Apaixonada por gatos, ela tem muito amor por seus três pets, já tendo, inclusive, trabalhado como cuidadora de bichanos em necessidade, o que a motivou a escrever um livro sobre o comportamento dos felinos – um guia para adestrar os companheiros felpudos e os tornarem mais confortáveis dentro de seus lares. Estar novamente com seus companheirinhos a fizeram ter força para lutar contra a doença. A moradora de Águas Claras também é entusiasta de vinhos (um de seus gatos se chama Malbec em homenagem à marca de bebida alcoólica à base de uvas).
Kiwi, Apple Alaska e Ayo Malbec, os seus três gatos, ficaram aos cuidados da irmã durante as internações. Os bichanos tiveram autorização para visitá-la no hospital, onde ela também pode matar a saudade de tomar uma taça de vinho. Até “visitou” uma praia do Caribe por meio de óculos de realidade virtual, pôde assistir Netflix e escutar músicas internacionais dos anos 80 da programação da rádio Antena 1. “Passou a ser menos árdua a jornada”, relembra.
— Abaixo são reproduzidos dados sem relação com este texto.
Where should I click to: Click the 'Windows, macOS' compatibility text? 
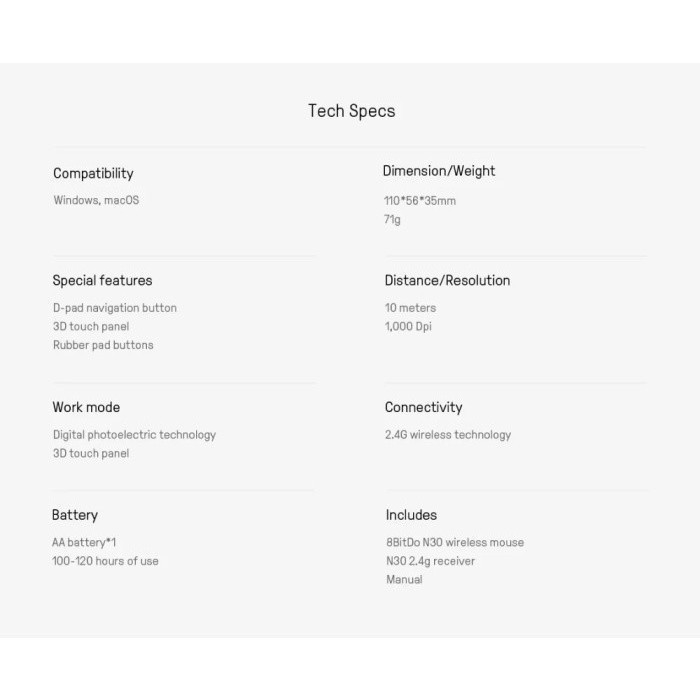click(96, 200)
Botulismo No Distrito Federal
Além de ser rara e gravíssima, a bactéria que causa o botulismo também é muito desconhecida por muitos profissionais de saúde, segundo Dora. “Nem os médicos que me trataram já tinham visto um caso de botulismo”, alegou. No DF, apenas três casos foram registrados (2001, 2018, e nela, em 2022). “Os médicos não estão preparados para lidar com a doença", afirma. “Acharam que eu estava com alguma forma do vírus do Covid-19 ou alguma complicação por causa da vacina”, ressaltou. “Dos casos no DF, eu fui a pessoa que ficou mais tempo no hospital”, contou Dora, que impressiona com o quanto se informou sobre a doença que a acometeu.
Além dos danos à saúde, doença trouxe prejuízo financeiro
Além de todo esse sofrimento passado por Dora, ela teve que adotar uma série de medidas para conciliar o tratamento com as contas e despesas: entregou o apartamento que alugava, doou os móveis e foi morar, junto com seus gatos, na casa da irmã, que sempre deu o maior apoio em toda essa jornada pela vida.
“Estou devendo mais de
1 milhão ao meu plano de saúde, por conta dos meses na UTI e quarto individual”, lamenta.
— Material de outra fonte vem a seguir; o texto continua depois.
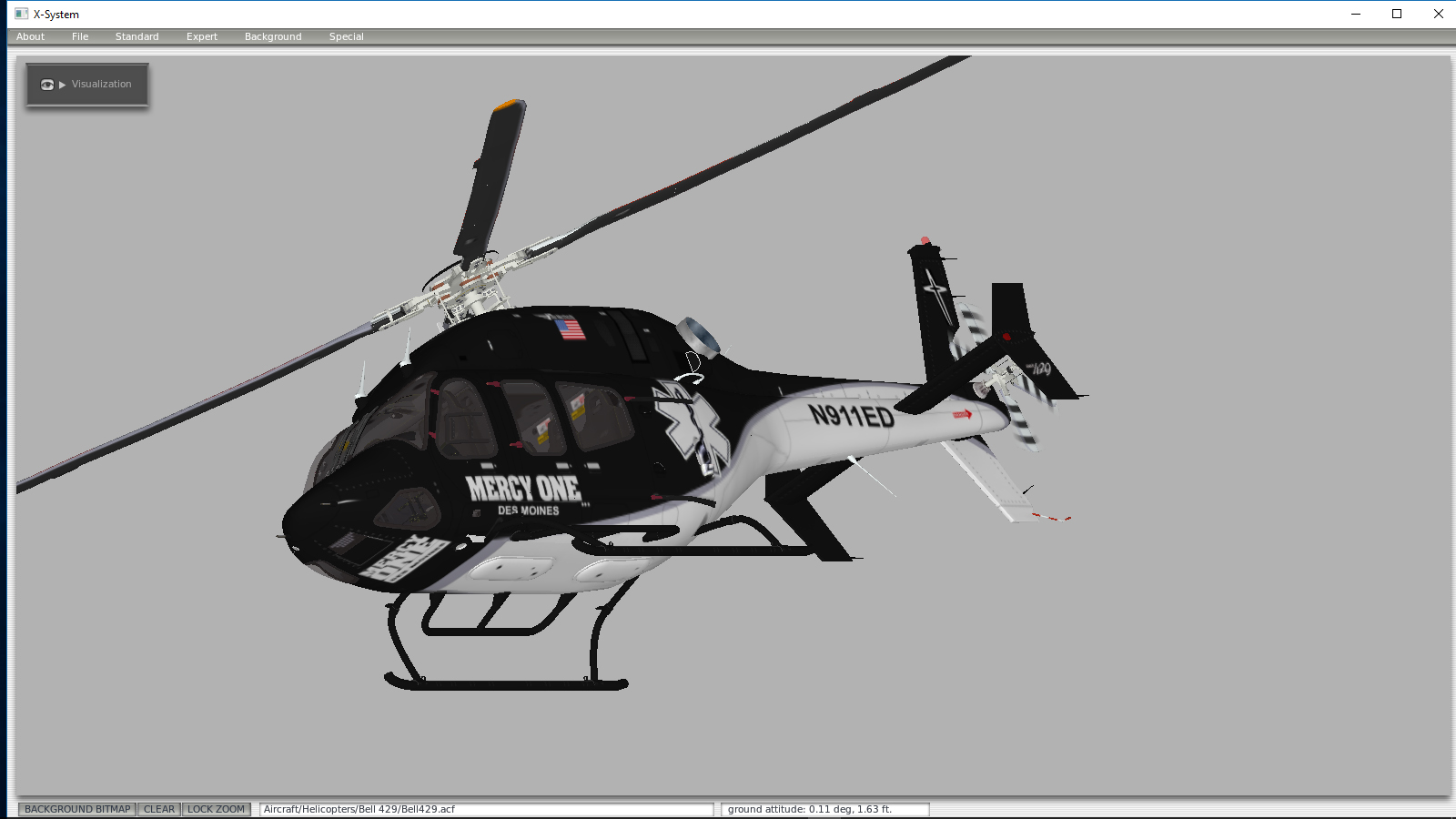Open the Special menu
Image resolution: width=1456 pixels, height=819 pixels.
click(346, 36)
Ela ainda não descarta entrar com medidas judiciais contra o estabelecimento que comercializou o molho pesto envenenado que quase lhe tirou a vida: “Eles têm responsabilidade nisso”, afirma.
Caminhando Rumo Melhora
Em suas redes sociais, a cada vez mais recuperada Dora registra os momentos que passou na prolongada rotina hospitalar que a acompanhou por quase um ano inteiro, os progressos no tratamento e novos passos dados rumo a uma vida normal. Participou, utilizando seu andador, de um desfile em que representou os excluídos.
Ela saiu do hospital dois dias antes de seu aniversário: “Foi muito boa a sensação de voltar à vida, de ver o pôr do sol, tomar um vinho e estar em casa com meus gatos”, comemorou.
Agora, ela planeja passar por uma operação de catarata, que foi acelerada por con- ta do botulismo e recuperar a habilidade de salivar, outra sequela da doença.
Experi Ncia De Quase Morte Inspira Escrita De Novo Livro
Agora, os planos para o futuro incluem melhorar cada vez mais, continuar com os tratamentos fisioterápicos, voltar ao trabalho que está afastada (e tem um prazo apertado para retornar) e escrever um livro sobre a experiência de quase um ano na luta contra o botulismo, além de começar um tratamento na Rede Sarah Kubitschek, hospital em Brasília que é referência internacional em neuro-reabilitação e recuperação de movimentos corporais em pacientes.
Ela também nutre uma vontade de dar palestras e congressos para a área médica, mostrar o lado e o sentimento do paciente que sofre de doenças raras e pouco conhecidas pelos profissionais técnicos. “Eu sinto que tenho um dever de alertar os médicos e conscientizar as pessoas sobre a doença”.